Alamo Drafthouse, the independent theater chain known for its dine-in meal service, including food and drink specials inspired by films, has filed for Chapter 11 bankruptcy. The Austin-based chain’s assets will be sold to private-equity firm Altamont Capital Firms, a previous backer of the company, and affiliates of investment management firm Fortress Investment Group, Variety reports. Tim League, co-founder and executive chairman of Alamo Drafthouse, is among the group of buyers and will continue to be involved with the company.
“We’re excited to work with our partners at Altamont Capital Partners and Fortress Investment Group to continue on that path of growth on the other side of the pandemic, and we want to ensure the public that we expect no disruption to our business and no impact on franchise operations, employees and customers in our locations that are currently operating,” CEO Shelli Taylor said in a statement.
The size of Alamo Drafthouse — with estimated assets valued between $100-$500 million, and an equal amount of estimated liabilities— makes this one of the “highest-profile casualties of the pandemic,” per Deadline. Coronavirus-related closures and capacity restrictions have decimated parts of the entertainment industry, including cinemas. At the beginning of the pandemic, Alamo Drafthouse closed its theaters and furloughed employees; many of those furloughs became permanent layoffs in July.

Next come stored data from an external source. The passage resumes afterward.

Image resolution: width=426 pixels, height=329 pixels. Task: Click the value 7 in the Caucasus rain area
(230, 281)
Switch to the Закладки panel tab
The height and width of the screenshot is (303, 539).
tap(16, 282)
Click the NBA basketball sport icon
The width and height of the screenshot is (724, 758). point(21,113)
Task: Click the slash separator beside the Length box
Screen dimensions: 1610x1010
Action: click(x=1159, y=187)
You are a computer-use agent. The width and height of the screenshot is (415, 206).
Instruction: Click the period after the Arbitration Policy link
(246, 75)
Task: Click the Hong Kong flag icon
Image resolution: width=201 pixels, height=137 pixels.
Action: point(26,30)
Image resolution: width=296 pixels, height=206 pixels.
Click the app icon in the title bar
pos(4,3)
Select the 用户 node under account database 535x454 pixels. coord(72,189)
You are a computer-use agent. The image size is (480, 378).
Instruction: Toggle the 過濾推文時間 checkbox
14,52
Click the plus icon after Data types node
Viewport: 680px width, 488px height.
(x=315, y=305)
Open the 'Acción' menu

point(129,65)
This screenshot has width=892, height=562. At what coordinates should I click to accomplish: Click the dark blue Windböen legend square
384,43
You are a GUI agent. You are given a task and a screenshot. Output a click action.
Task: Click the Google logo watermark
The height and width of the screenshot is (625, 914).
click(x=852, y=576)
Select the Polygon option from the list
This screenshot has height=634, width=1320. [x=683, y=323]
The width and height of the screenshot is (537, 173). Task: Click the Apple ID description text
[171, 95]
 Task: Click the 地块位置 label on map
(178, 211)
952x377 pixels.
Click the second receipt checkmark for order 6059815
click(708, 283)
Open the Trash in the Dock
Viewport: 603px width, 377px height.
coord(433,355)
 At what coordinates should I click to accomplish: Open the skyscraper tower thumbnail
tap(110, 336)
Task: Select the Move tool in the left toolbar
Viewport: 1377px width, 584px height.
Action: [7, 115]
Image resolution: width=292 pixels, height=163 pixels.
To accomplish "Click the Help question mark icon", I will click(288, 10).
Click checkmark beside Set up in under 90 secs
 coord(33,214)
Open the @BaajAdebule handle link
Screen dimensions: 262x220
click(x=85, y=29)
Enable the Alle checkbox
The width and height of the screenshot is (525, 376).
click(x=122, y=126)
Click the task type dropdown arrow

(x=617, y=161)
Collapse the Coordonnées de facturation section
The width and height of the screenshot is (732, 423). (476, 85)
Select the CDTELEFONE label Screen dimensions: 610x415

The first Alamo Drafthouse opened in Austin in 1997 and soon became a haven for film geeks. It hosts premieres and Q&As, and its screenings have strict no talking policies (except for specific screenings where talkback is encouraged). Among its themed menu items have been beef bulgogi pizza inspired by Parasite and an Avengers: End Game burger,
Despite its popularity, the company has also been the flash point of controversy, facing multiple accusations of “sexual harassment and abuse, racist attitudes toward customers, unsafe (and often illegal) work environments, and even stories about ticket sales being shorted to add to Drafthouse’s own coffers,” according to IndieWire.
As states continue to re-open amid the pandemic, Alamo operations are mostly expected to continue normally. A few of the chain’s 41 locations across the country will shutter as part of this restructuring process.